▸ Your task
Using the listing below, output only the lines from the one that contains "The height and" through the one that contains "Screen dimensions: 1920x1020", inclusive, exactly as given and without images.

▸ Dataset records
· · · · · · ·

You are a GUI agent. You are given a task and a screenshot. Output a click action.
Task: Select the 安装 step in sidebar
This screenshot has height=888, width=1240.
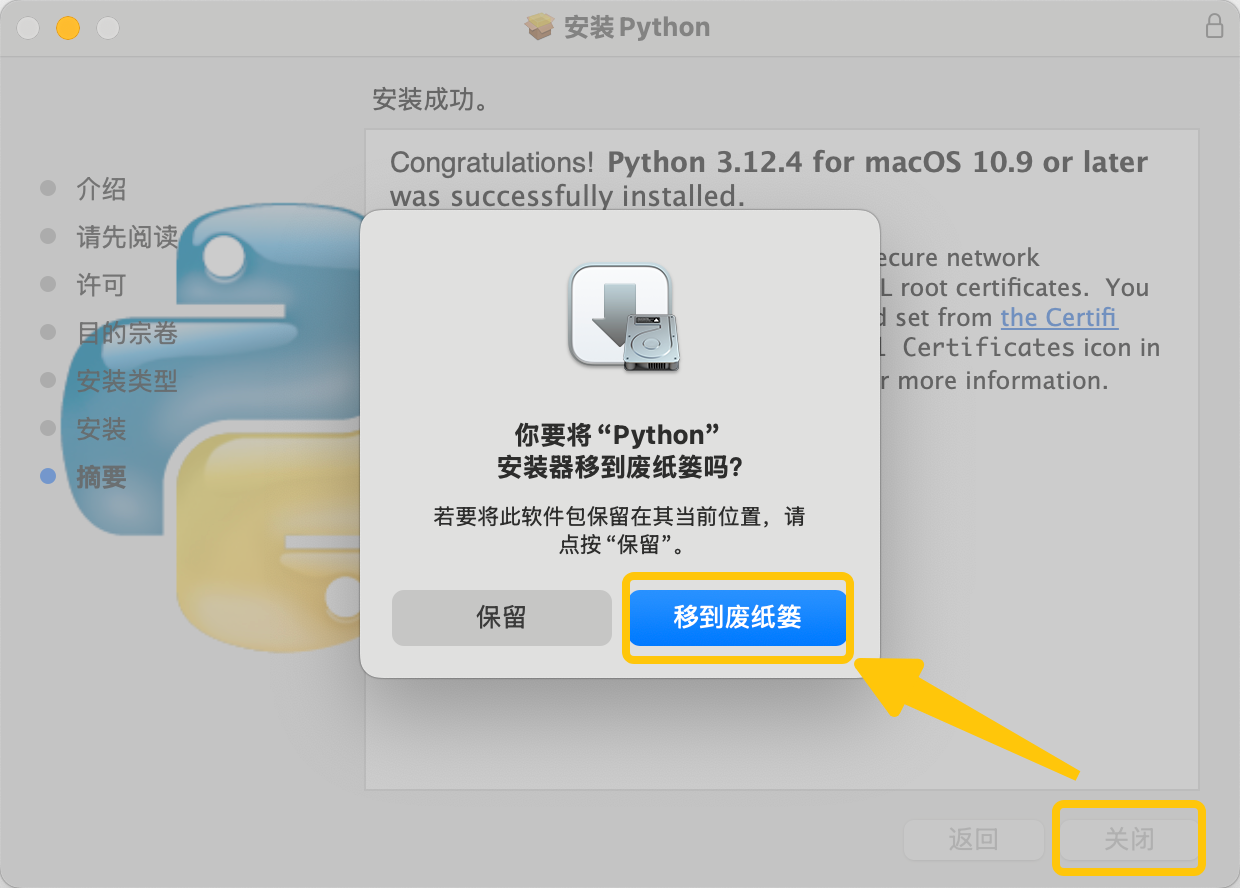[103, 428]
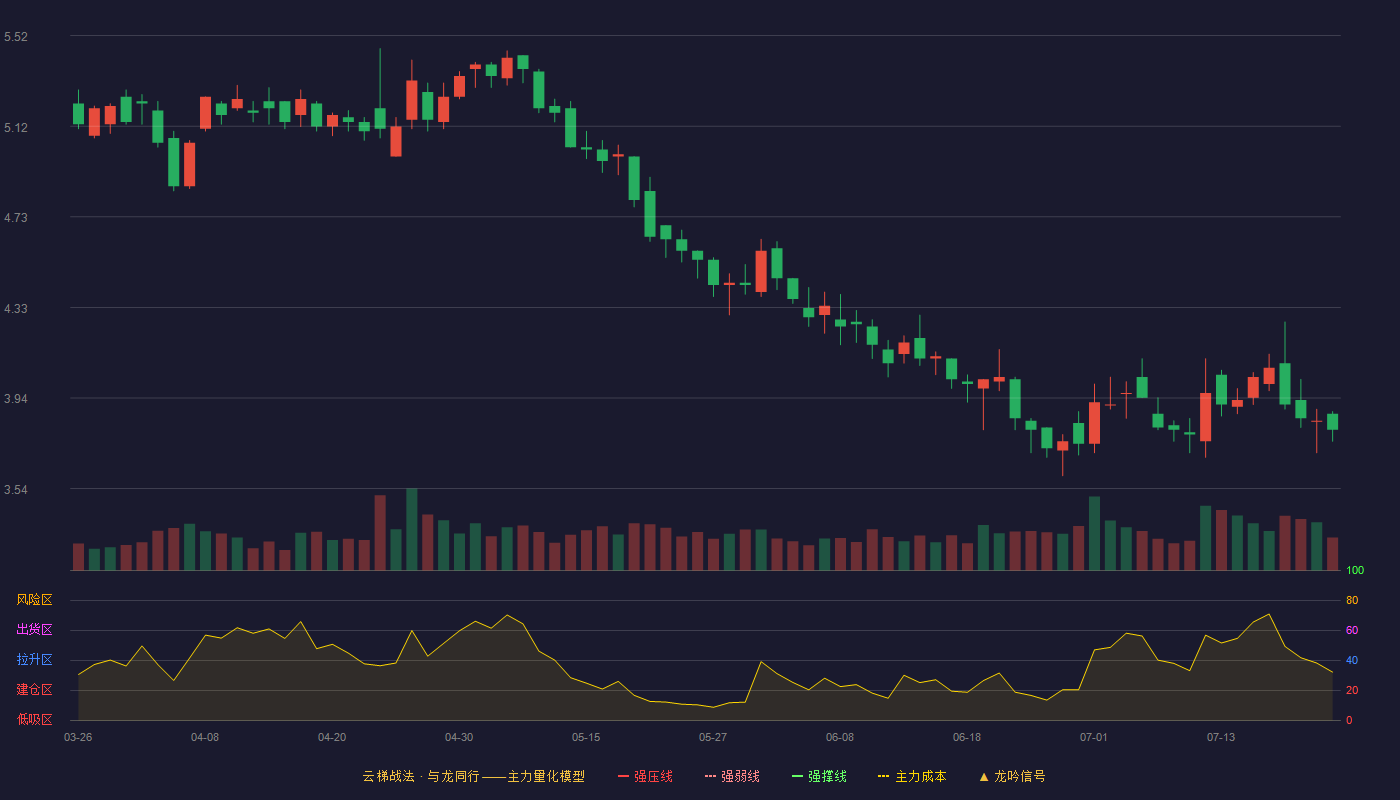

· · · · · · ·

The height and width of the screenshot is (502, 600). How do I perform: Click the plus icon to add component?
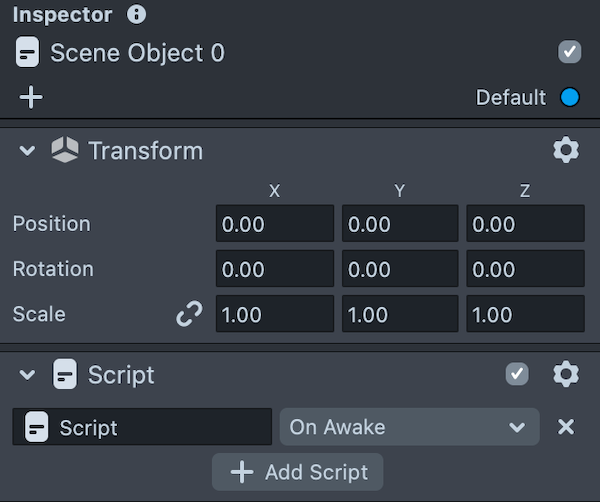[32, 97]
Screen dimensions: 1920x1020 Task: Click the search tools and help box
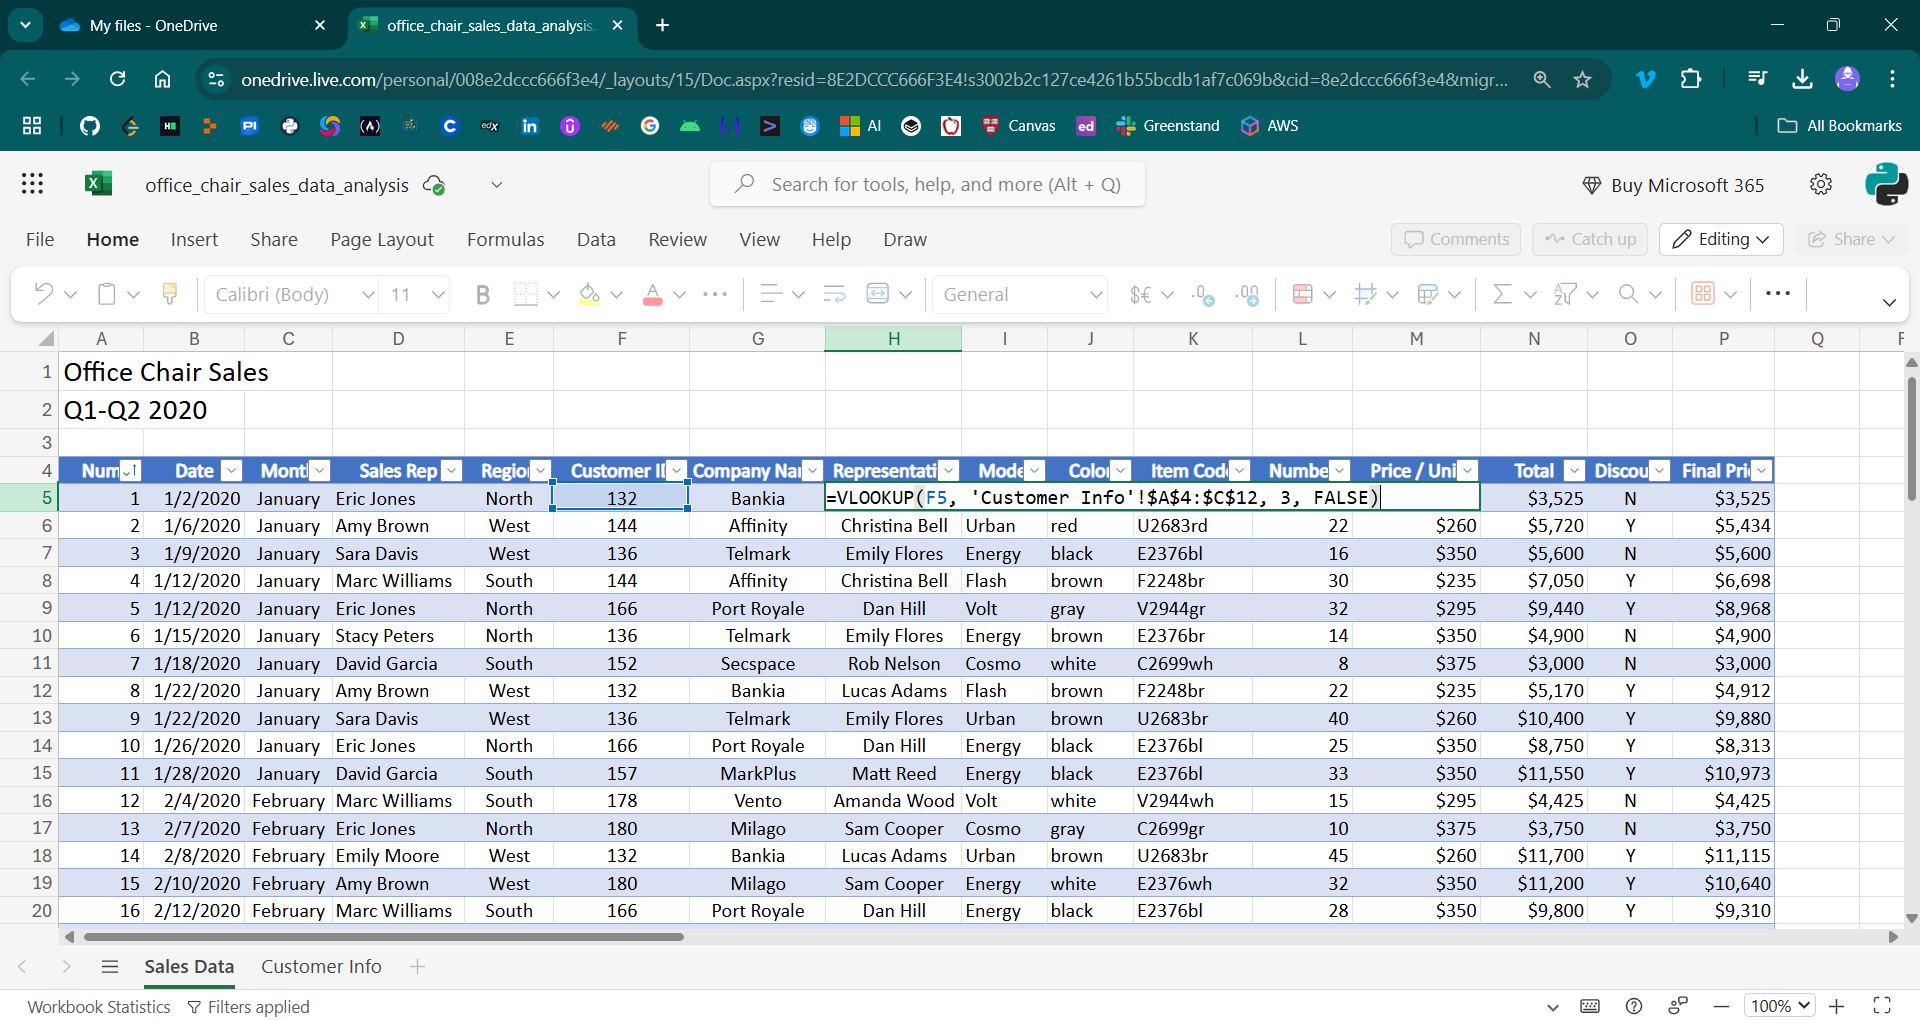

· · · · · · ·

▸ Solution
The height and width of the screenshot is (502, 600). How do I perform: Click the plus icon to add component?
[32, 97]
Screen dimensions: 1920x1020 Task: Click the search tools and help box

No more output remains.